Mondragone - Carinola - Falciano del Massico

Rendiconto, Pdl invia atti alla Corte dei Conti

 MONDRAGONE. Il capogruppo consiliare e consigliere provinciale Giovanni Schiappa, unitamente ai consiglieri comunali Maria Eleonora Conte, Salvatore Davidde, Pasquale Marquez, Alessandro Pagliaro, Antonio Pagliaro, Aldo Santamaria …

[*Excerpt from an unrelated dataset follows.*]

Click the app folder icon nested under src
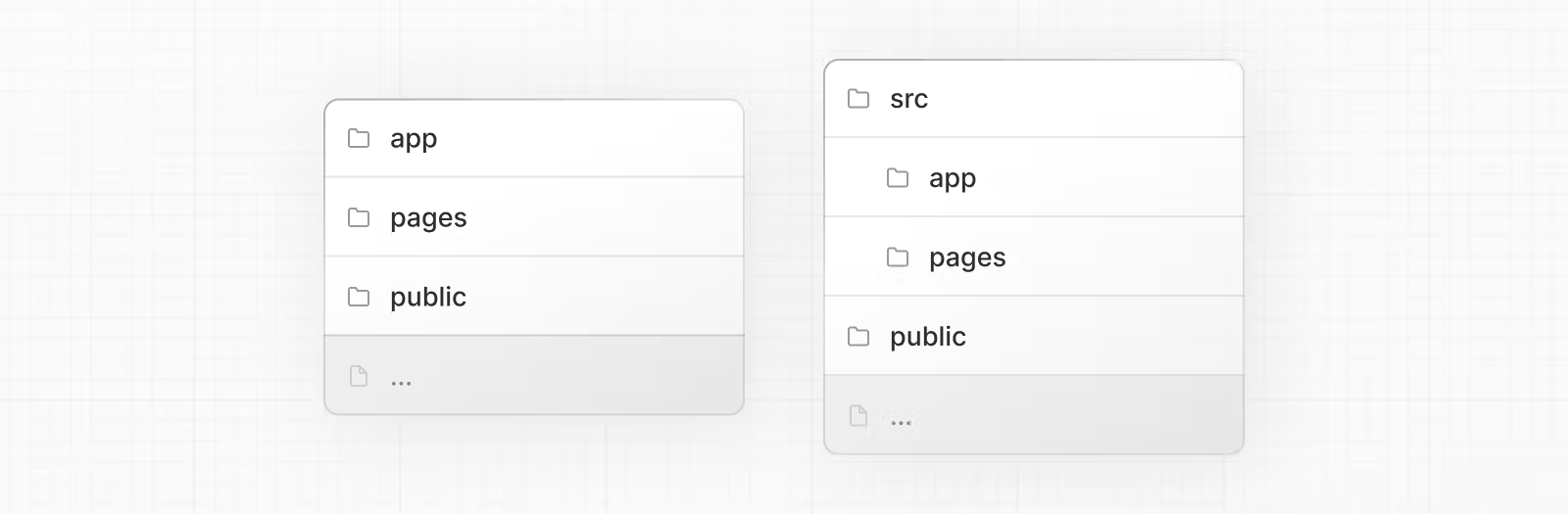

…e al coordinatore cittadino e consigliere regionale Daniela Nugnes, ritornano sulla vicenda inerente la “strana” approvazione del rendiconto 2009: “Relativamente alla scorsa seduta di Consiglio comunale in cui è stato approvato il rendiconto 2009 dopo che lo stesso organo si era già detto contrario con regolare voto, avremmo potuto facilmente proporre ricorso al Tar, sicuri che le ragioni giuridiche circa l’illegittimità della riapprovazione del rendiconto avrebbero trovato facilmente ascolto. Per il bene della Città, della nostra Città, non abbiamo voluto generare un vero e proprio sgambetto al Comune di Mondragone. Non dovrà essere un tribunale amministrativo a giudicare l’opera del sindaco Achille Cennami o del presidente del Consiglio comunale Claudio Petrella. Anche in questo abbiamo voluto dimostrare forte senso di responsabilità e grande amore per Mondragone, quel senso di responsabilità e quell’amore che, da oltre due anni, viene sistematicamente meno all’interno della maggioranza. Tuttavia la gravità di quanto è accaduto è stato debitamente sottoposto all’attenzione della Sezione Regionale di Controllo per la Campania della Corte dei Conti. Il nostro obiettivo è far si che la Corte possa attivare una procedura che quantomeno evidenzi alla Giunta Cennami la gravità dei percorsi amministrativo – contabili intrapresi. Attraverso il nostro documento rendiamo edotta la Corte dei Conti di quanto accaduto e di come uno strumento finanziario fondamentale come il rendiconto è stato trattato come un banale documento amministrativo che può essere bocciato o riapprovato senza battere ciglio. Per il resto attendiamo la maggioranza al prossimo ‘scoglio’ consiliare, ovvero l’assestamento generale di bilancio del 30 novembre, ma soprattutto al bilancio preventivo del 2011 che, ci auguriamo, non sia senza idee, senza progetti e pieno di semplici parole per il terzo anno consecutivo”.